From the line that holds "Where should I" down to the last line of the listing below, reproduce each line exactly and nothing more, omitting pictures.

+-------+

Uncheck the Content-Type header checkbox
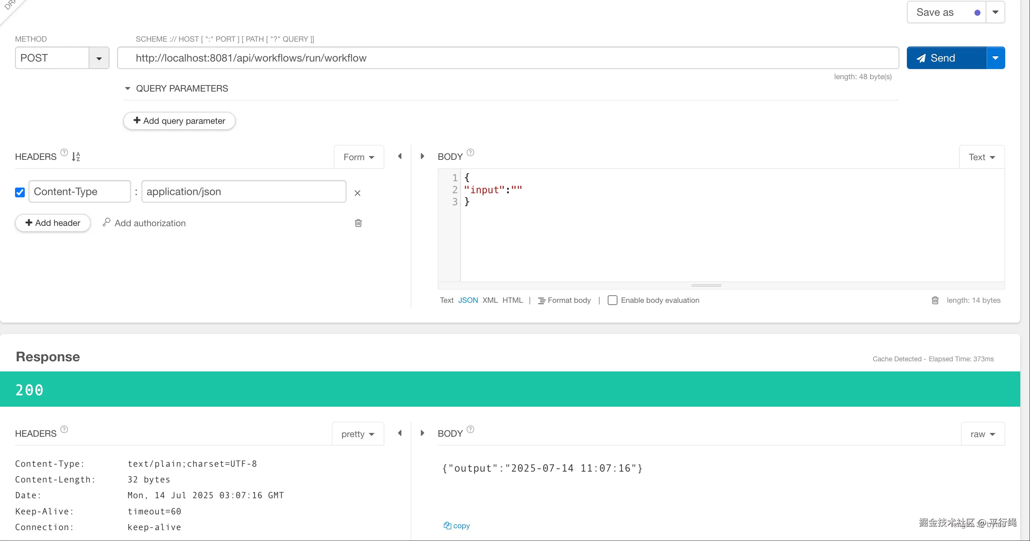The image size is (1030, 541). click(x=20, y=192)
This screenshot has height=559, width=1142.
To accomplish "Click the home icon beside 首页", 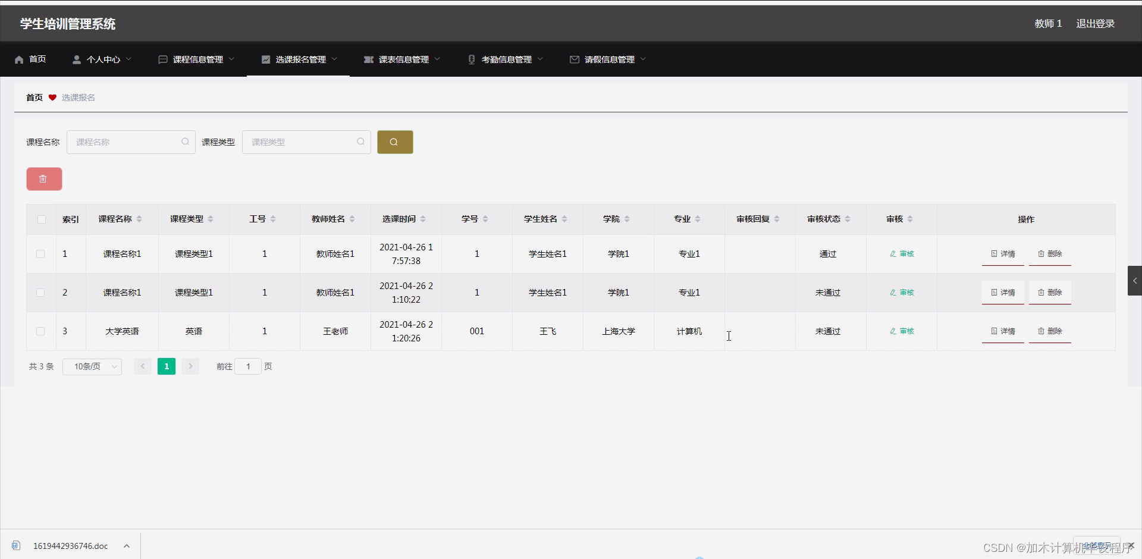I will tap(18, 59).
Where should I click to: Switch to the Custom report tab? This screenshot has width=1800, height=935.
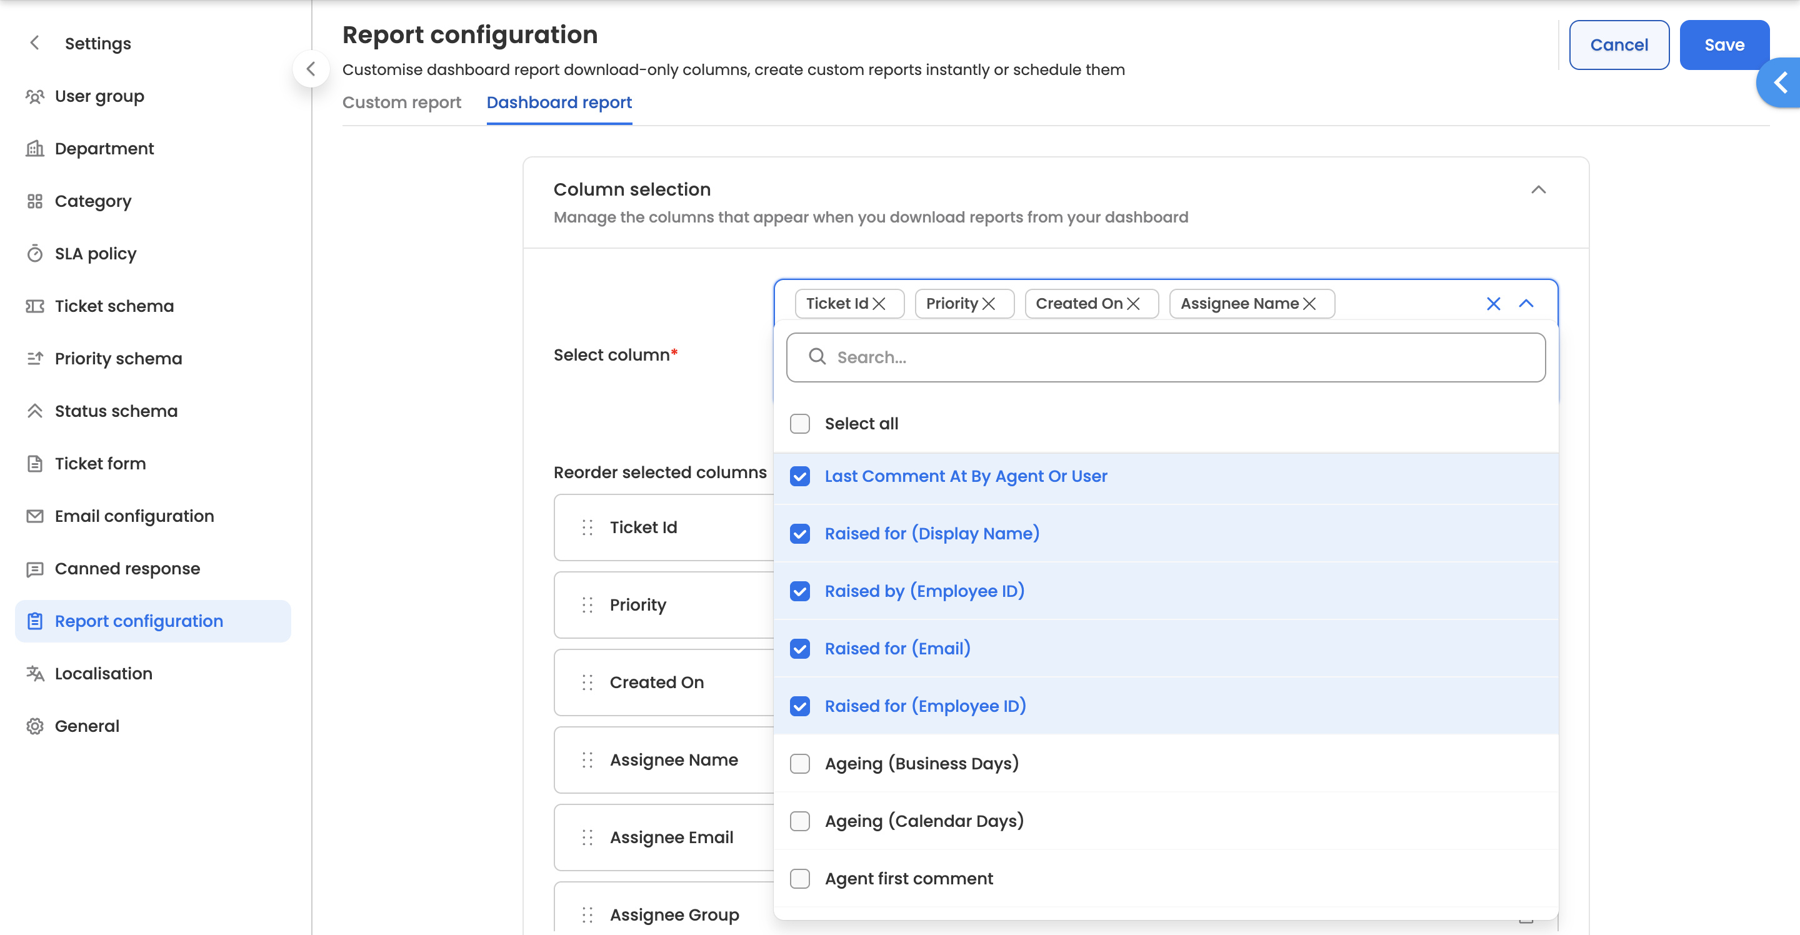pos(401,102)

+-------+

* **RESULT**
Where should I click to: Switch to the Custom report tab? This screenshot has width=1800, height=935.
pos(401,102)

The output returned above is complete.